Repeat the lines below, requests included, but offset every coordinate in the answers by adding 30 to it. Leave the pictures out of your answer.

[start of Data in this exercise]

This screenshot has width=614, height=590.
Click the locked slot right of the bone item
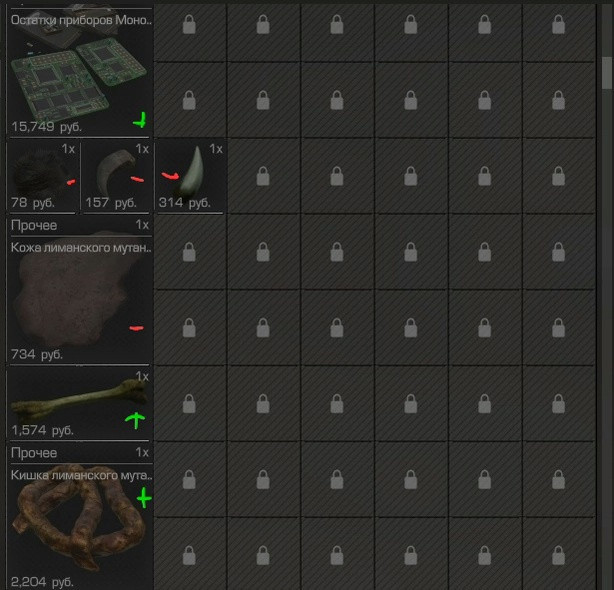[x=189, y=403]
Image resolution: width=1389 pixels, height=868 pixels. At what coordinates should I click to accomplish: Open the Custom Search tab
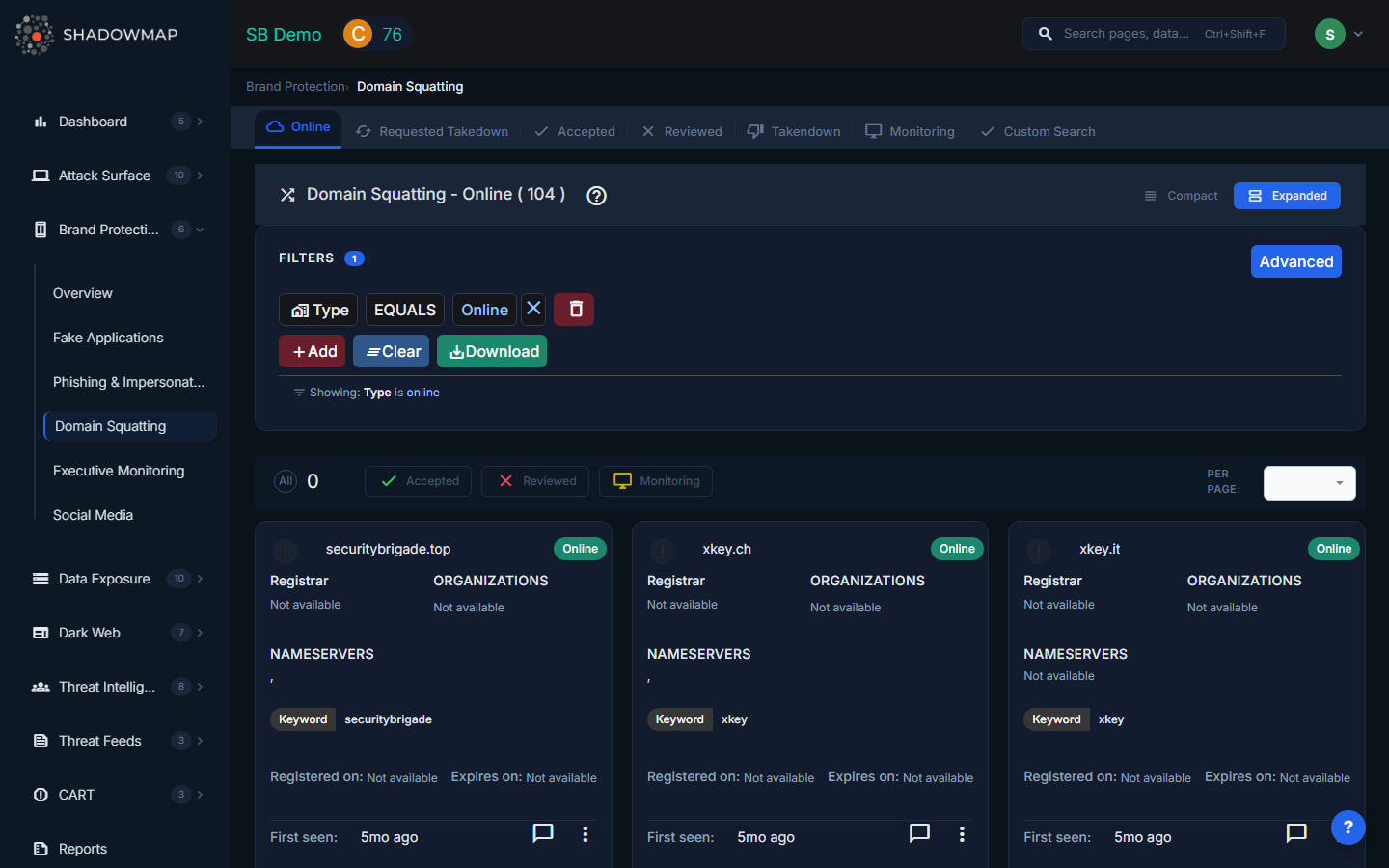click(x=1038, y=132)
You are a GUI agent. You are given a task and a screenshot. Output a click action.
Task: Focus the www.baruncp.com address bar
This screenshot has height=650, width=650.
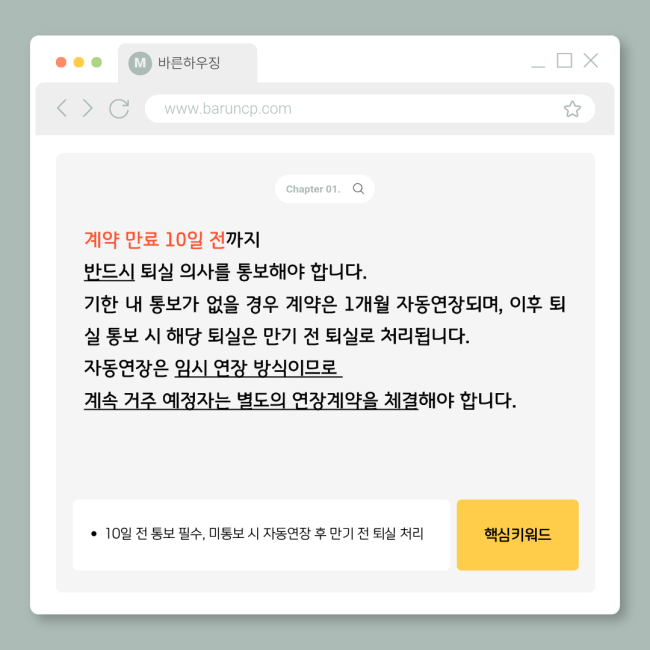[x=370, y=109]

[end of Data in this exercise]

### Result of this task:
This screenshot has width=614, height=590.
Click the locked slot right of the bone item
[x=219, y=433]
Image resolution: width=1389 pixels, height=868 pixels. At what coordinates should I click to accomplish: Open the Custom Search tab
click(x=1068, y=162)
You are a GUI agent. You are given a task and a screenshot. Output a click action.
Task: Focus the www.baruncp.com address bar
This screenshot has height=650, width=650.
[x=400, y=139]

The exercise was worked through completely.